PROBLEM TO WORK ON
Locate each line in the records below that contains the word "pixels" and copy those lines.

DATA ROWS
* begin *
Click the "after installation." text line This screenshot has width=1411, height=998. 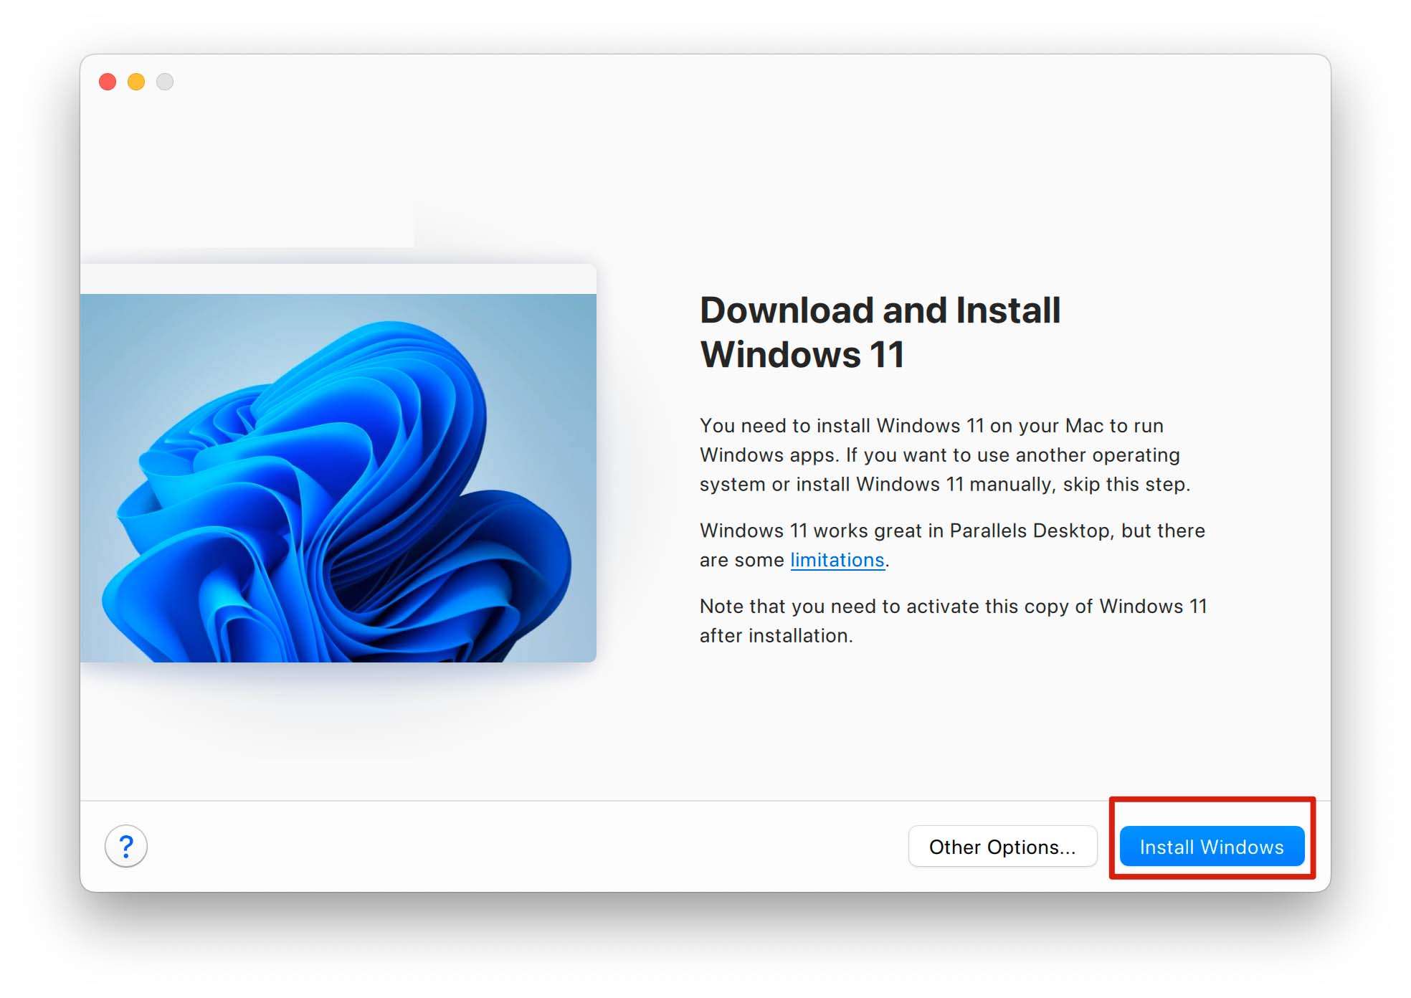click(x=776, y=636)
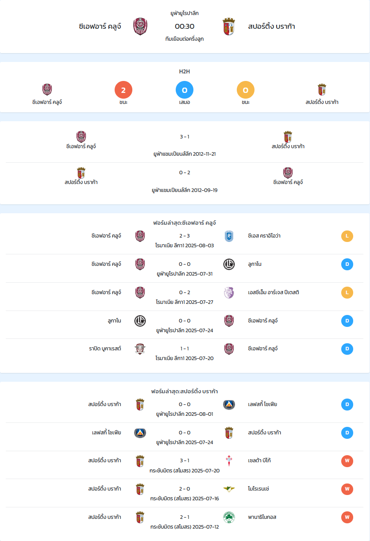This screenshot has height=541, width=370.
Task: Open the 3 - 1 match from 2012-11-21
Action: 185,145
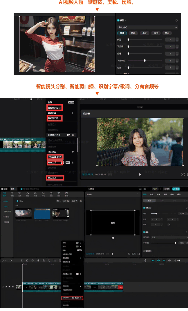Expand the 单人模式 dropdown
The height and width of the screenshot is (311, 188).
147,27
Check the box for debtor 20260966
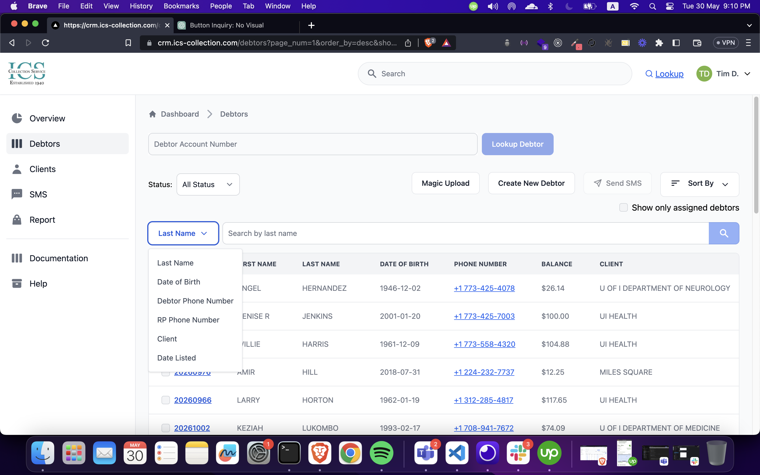Viewport: 760px width, 475px height. pyautogui.click(x=166, y=400)
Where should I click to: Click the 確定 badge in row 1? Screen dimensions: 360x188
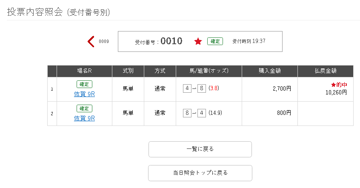[x=85, y=84]
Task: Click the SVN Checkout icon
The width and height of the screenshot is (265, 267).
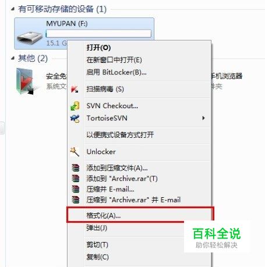Action: (x=75, y=106)
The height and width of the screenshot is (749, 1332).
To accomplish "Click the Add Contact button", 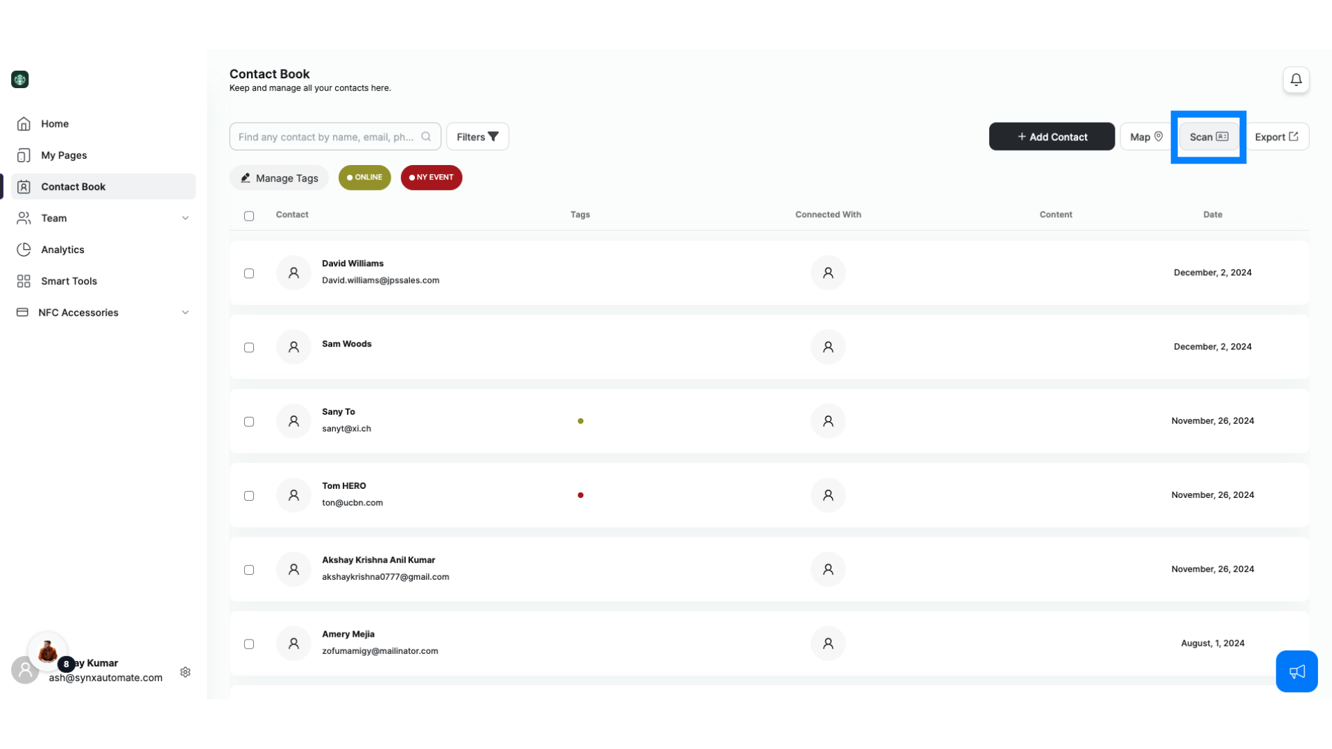I will tap(1051, 136).
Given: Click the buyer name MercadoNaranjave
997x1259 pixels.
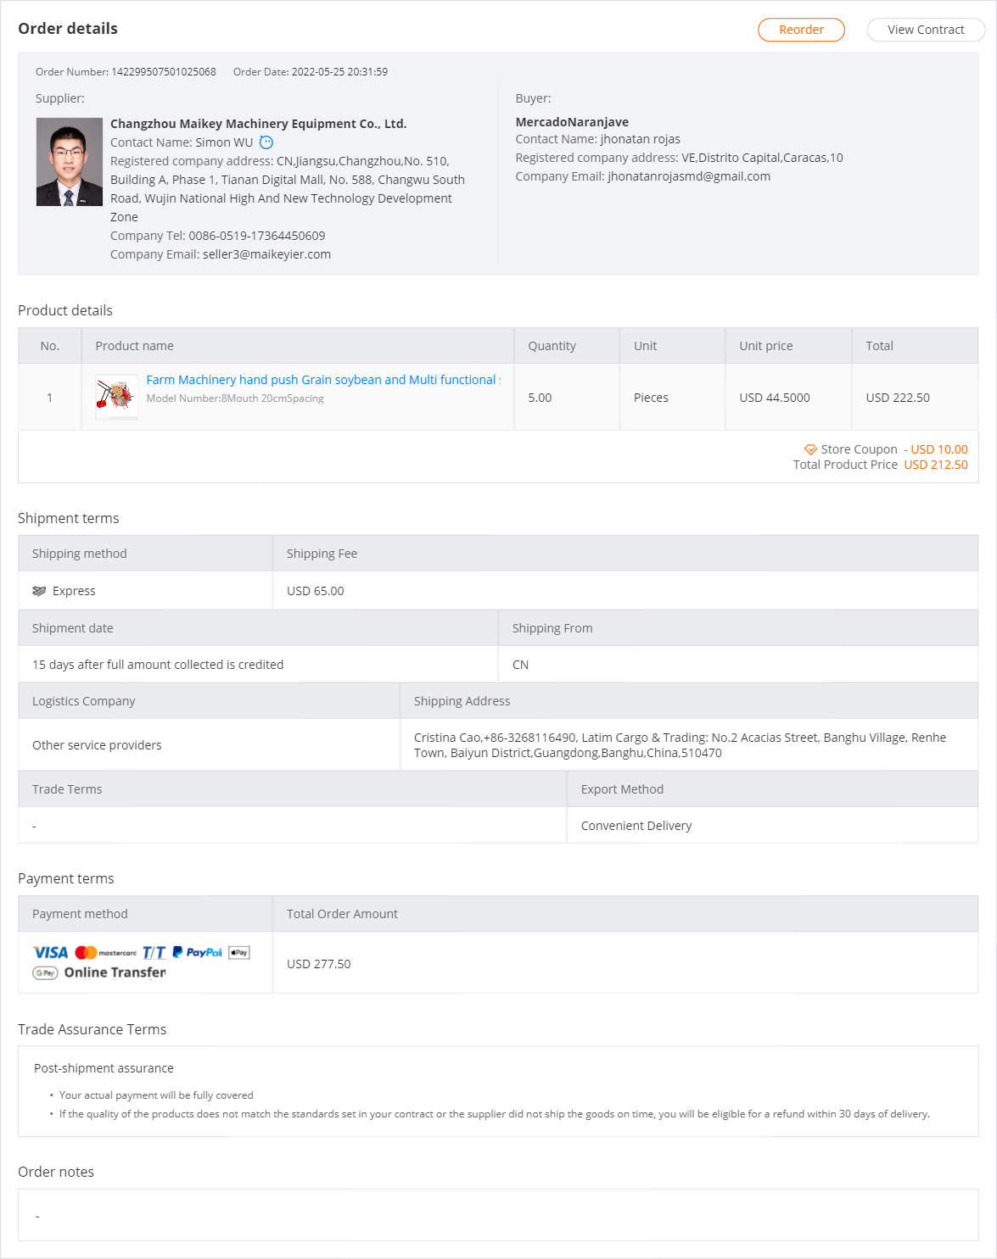Looking at the screenshot, I should pyautogui.click(x=572, y=122).
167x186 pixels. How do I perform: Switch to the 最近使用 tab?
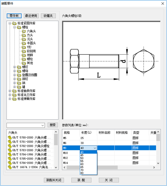coord(31,16)
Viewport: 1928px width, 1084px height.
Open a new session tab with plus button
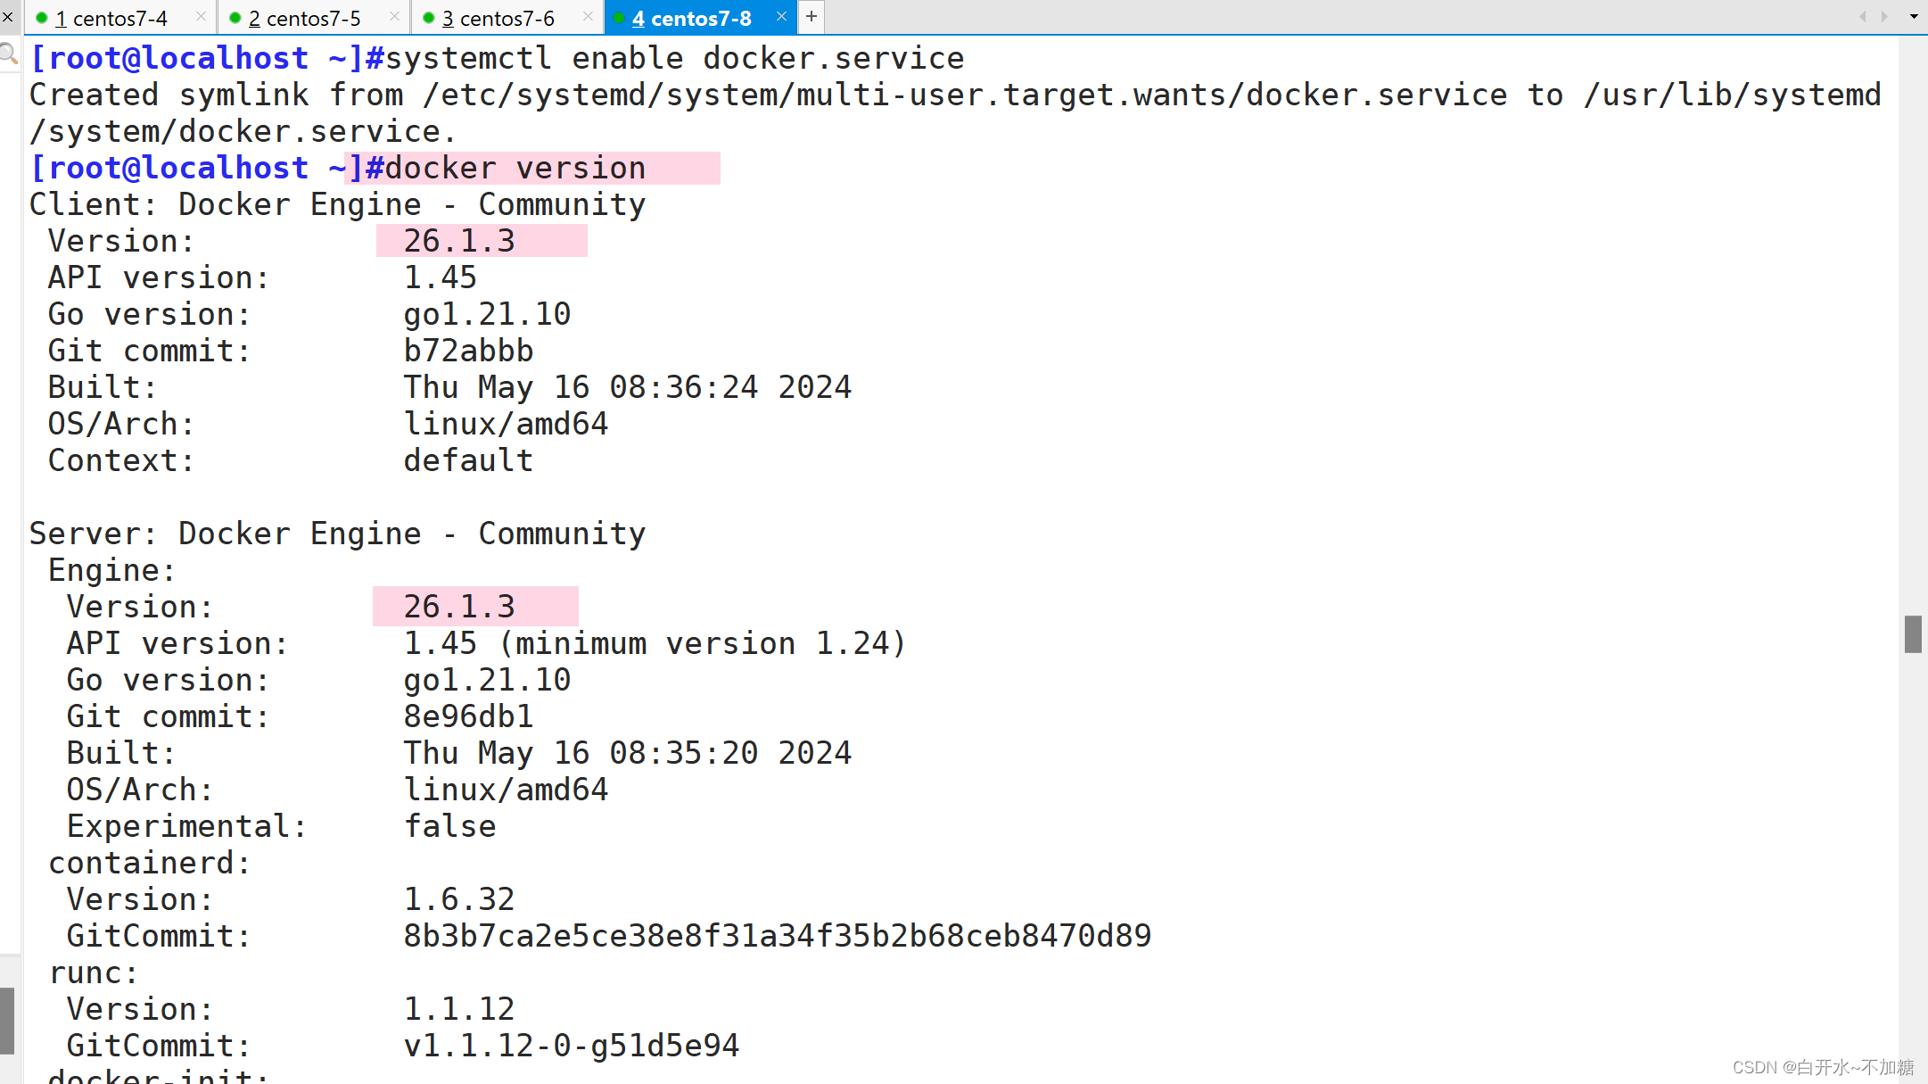[x=812, y=16]
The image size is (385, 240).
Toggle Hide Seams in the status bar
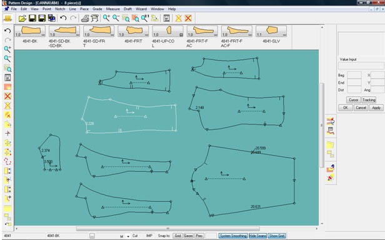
* end *
OUTPUT OF THE EXERCISE
997x1259 pixels.
167x186 pixels. How do I perform: Switch to the 最近使用 tab?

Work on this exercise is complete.